Das Maß der Freiheitsentziehung bei der Durchführung von strafrechtsbezogenen Unterbringungen in NRW richtet sich nach der von der untergebrachten Person ausgehenden prognostizierten Gefahr. Die Festlegung von Art und Maß der Freiheitseingriffe geht mit einer jeweils aktuellen Risikoeinschätzung einher, basierend auf einer eingehenden prognostischen Beurteilung durch interne und externe Sachverständige.

§ 4 StrUG NRW unterscheidet verschiedene Kategorien der Freiheitsentziehung, je nach dem individuellen Gefährdungspotenzial und dem sich daraus ergebenden Sicherungsbedarf der untergebrachten Person. Das mögliche Maß der Freiheitsentziehung reicht dabei von der Berechtigung, sich trotz noch vorhandener Behandlungsbedürftigkeit dauerhaft außerhalb der Klinik aufzuhalten und bspw. in einer eigenen Wohnung zu leben, bis hin zur (noch) nicht vorhandenen Berechtigung, die Klinik überhaupt zu verlassen.

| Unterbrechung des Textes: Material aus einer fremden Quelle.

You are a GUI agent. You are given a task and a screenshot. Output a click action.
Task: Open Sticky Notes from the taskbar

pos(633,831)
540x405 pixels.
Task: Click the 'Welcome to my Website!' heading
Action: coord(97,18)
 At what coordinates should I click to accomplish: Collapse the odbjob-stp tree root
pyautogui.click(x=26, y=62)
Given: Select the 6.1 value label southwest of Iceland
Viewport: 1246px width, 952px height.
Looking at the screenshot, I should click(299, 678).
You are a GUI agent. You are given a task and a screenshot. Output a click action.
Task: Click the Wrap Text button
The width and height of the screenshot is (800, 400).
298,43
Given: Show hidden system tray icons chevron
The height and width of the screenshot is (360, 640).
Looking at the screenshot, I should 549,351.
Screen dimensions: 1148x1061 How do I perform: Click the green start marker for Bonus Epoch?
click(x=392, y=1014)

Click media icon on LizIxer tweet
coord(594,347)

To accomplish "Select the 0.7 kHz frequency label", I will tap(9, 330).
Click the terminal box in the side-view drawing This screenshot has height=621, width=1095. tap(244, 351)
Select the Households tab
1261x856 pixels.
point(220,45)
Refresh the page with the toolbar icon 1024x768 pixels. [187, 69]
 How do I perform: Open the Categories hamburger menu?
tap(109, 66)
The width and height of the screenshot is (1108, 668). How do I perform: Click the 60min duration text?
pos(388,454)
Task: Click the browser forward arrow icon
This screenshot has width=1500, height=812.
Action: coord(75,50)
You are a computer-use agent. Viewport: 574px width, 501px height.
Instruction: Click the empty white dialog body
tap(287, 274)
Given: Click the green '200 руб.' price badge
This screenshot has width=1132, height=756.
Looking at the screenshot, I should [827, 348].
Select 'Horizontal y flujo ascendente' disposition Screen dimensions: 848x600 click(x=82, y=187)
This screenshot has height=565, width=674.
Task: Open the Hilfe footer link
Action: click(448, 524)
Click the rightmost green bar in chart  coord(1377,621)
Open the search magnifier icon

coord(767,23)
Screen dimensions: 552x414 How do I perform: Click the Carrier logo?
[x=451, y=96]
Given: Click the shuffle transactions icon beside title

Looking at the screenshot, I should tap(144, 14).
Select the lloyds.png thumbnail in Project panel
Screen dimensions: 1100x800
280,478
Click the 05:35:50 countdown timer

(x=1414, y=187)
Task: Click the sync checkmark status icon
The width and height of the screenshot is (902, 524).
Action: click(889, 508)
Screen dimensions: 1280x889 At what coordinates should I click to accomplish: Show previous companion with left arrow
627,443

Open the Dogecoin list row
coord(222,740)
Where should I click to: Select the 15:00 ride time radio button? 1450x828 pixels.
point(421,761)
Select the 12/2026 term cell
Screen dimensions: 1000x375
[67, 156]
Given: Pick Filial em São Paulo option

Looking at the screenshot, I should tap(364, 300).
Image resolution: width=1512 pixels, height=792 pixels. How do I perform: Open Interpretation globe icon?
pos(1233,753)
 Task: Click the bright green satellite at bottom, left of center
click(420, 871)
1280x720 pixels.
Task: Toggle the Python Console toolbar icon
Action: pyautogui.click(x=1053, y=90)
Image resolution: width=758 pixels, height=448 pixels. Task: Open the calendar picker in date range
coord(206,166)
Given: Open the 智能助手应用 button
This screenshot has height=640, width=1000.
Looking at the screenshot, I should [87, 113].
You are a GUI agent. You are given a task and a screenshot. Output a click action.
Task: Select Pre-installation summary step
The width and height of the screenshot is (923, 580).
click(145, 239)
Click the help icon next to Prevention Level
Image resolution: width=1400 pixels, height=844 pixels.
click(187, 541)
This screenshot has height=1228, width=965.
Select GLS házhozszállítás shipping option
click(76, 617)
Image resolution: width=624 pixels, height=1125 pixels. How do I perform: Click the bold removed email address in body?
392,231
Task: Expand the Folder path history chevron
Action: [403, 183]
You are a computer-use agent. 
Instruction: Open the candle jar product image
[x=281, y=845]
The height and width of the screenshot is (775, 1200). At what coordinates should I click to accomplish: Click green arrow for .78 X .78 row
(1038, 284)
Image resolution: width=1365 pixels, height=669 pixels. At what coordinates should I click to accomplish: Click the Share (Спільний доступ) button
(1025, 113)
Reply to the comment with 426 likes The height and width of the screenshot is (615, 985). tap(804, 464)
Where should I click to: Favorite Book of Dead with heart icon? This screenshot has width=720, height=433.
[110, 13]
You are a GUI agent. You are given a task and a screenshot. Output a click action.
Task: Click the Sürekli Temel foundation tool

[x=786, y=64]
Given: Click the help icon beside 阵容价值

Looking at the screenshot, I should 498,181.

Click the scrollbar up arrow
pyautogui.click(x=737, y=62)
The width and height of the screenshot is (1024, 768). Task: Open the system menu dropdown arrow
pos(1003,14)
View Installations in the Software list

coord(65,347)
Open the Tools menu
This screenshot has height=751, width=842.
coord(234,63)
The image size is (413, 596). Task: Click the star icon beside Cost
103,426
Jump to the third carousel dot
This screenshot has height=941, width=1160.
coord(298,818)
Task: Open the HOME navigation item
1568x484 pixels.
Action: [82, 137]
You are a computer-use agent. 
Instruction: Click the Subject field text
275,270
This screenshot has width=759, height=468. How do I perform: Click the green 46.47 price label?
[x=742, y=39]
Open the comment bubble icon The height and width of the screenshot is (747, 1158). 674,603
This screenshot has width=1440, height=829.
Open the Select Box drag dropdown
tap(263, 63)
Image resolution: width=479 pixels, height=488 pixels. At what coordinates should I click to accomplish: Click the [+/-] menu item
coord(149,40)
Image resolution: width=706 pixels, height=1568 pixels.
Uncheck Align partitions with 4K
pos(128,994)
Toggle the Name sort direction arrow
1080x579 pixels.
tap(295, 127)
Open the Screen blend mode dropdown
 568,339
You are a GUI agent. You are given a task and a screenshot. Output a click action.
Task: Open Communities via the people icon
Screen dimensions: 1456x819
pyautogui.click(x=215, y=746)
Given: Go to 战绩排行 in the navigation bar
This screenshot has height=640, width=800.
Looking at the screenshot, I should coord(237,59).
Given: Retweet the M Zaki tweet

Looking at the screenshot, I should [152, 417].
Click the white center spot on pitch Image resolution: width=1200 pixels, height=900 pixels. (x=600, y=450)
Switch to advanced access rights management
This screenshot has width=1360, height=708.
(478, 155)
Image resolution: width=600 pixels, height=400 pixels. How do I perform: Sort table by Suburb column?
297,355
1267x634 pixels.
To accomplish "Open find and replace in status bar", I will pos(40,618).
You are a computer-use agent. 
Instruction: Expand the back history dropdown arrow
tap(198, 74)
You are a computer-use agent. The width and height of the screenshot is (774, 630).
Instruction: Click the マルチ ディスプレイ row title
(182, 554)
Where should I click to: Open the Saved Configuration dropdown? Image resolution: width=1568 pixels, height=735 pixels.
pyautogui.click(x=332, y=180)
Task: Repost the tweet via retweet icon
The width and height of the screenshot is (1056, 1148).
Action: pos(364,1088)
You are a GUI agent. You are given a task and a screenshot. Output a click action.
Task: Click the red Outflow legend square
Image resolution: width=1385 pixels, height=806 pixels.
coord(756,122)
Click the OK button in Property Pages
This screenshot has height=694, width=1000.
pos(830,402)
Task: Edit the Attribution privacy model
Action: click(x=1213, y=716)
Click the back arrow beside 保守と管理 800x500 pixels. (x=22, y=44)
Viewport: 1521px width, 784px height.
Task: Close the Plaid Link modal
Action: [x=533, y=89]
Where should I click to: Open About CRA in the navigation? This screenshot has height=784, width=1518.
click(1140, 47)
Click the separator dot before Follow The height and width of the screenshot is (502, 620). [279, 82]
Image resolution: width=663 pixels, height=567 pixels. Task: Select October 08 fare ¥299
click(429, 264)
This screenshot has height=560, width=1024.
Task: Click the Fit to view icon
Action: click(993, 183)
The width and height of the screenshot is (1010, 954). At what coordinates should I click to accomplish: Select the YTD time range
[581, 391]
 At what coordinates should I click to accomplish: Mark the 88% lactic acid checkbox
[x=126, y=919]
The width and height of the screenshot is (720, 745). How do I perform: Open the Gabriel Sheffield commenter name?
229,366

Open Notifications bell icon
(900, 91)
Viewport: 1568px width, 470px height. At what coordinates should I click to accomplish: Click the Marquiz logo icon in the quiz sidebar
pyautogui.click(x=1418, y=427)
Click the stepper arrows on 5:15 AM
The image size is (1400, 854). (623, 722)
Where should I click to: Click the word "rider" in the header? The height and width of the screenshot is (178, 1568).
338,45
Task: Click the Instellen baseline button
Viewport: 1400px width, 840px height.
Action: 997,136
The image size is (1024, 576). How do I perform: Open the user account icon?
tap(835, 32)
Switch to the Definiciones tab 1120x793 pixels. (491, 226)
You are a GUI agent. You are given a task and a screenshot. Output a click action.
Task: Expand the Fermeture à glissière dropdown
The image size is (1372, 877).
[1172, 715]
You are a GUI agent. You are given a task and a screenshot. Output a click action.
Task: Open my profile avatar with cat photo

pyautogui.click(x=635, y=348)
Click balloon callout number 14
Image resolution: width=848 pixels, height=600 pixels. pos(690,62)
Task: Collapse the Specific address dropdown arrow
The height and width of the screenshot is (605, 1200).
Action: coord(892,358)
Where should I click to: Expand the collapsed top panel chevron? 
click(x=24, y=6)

Eine den Individualinteressen dienende und dem Schutz der Allgemeinheit vor weiteren erheblichen Straftaten gleichermaßen nutzende Integration der untergebrachten Person in die Gesellschaft, erfordert ein belastbares Beziehungsgefüge und ein Netz sozialer Anknüpfungsmöglichkeiten außerhalb der Unterbringung. Die Unterbringung in einem psychiatrischen Krankenhaus oder in einer Entziehungsanstalt kann bei Angehörigen mit Unsicherheiten und Vorbehalten einhergehen. Insofern unterstützt das MAGS den Austausch zwischen Organisationen der Angehörigenvertretung, den Landschaftsverbänden und den Einrichtungen. Ebenso von besonderer Bedeutung für die Eingliederung ist die Zusammenarbeit der Kliniken mit den für die nachsorgenden Hilfen zuständigen Stellen.

Die Einrichtungen betreiben zum Zwecke der Förderung der Eingliederung Forensische Nachsorgeambulanzen, die ab Aufnahme der untergebrachten Person im Rahmen ihres Aufgabenbereiches an der Behandlung und Betreuung mitwirken und gleichzeitig koordinierende Schnittstelle der für die nachsorgenden Hilfen zuständigen Institutionen (z. B. Sozialpsychiatrische Dienst, Führungsaufsicht, Bewährungshilfe) sind.

Das MAGS wirkt in diesen Bereichen durch Erstellung und Initiierung neuer sowie Weiterentwicklung und Fortschreibung vorhandener Konzepte mit.